0ktapus-Phishing-Kit in massiver Kampagne eingesetzt

Eine kürzlich durchgeführte groß angelegte Phishing-Kampagne betraf über hundert Organisationen und Unternehmen. Das verwendete Tool trägt den gleichen Namen wie der Bedrohungsakteur hinter der Phishing-Kampagne – 0ktapus.

Die Kampagne soll bereits im März 2022 begonnen und sich über Monate erstreckt haben. Fast alle von der Kampagne betroffenen Unternehmen nutzten die Okta-Plattform als bevorzugte Identitätsverwaltungsplattform, weshalb die Kampagne auch 0ktapus genannt wurde.
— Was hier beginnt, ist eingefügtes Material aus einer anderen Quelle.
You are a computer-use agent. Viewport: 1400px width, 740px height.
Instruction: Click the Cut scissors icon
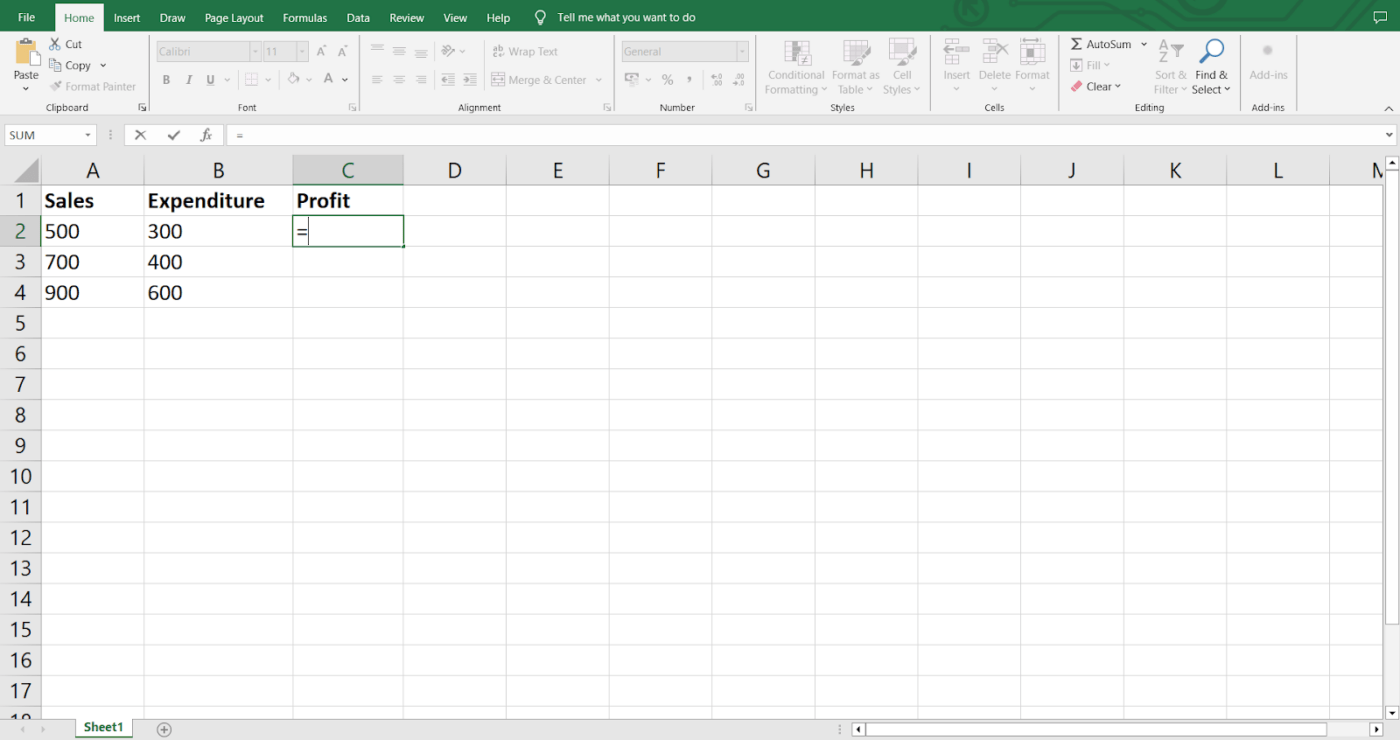pos(56,44)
Bei dem Angriff abgefangene und gestohlene Anmeldeinformationen und Multi-Faktor-Authentifizierungscodes wurden später verwendet, um über VPNs und Geräte, die Fernzugriff bieten, illegalen Zugriff auf Opfernetzwerke zu erhalten.

Die Liste der Opfer ist ebenso beeindruckend wie lang und umfasst Namen wie T-Mobile, Slack, AT&T Mobile, CoinBase, Epic Games, Microsoft, Best Buy und Twitter.

Der Angriff wurde mit bösartigen SMS-Nachrichten abgezogen. Die bösartigen Texte enthielten einen Link zu einem Phishing-Portal, das manipuliert wurde, um einer legitimen Anmeldeseite von Okta zu ähneln. Die Opfer, die den Köder geschluckt haben, mussten sowohl ihre Anmeldedaten als auch ihre Multi-Faktor-Authentifizierungscodes in das Phishing-Formular eingeben. Die Kampagne wurde mit fast 170 Domains durchgeführt, die von 0ktapus betrieben wurden.

Nach dem Diebstahl wurden die Anmeldedaten an einen von den Angreifern kontrollierten Telegram-Kanal weitergeleitet. Bei dem Angriff wurden fast 10.000 Benutzeranmeldedaten gestohlen, zusammen mit über 3.000 E-Mails.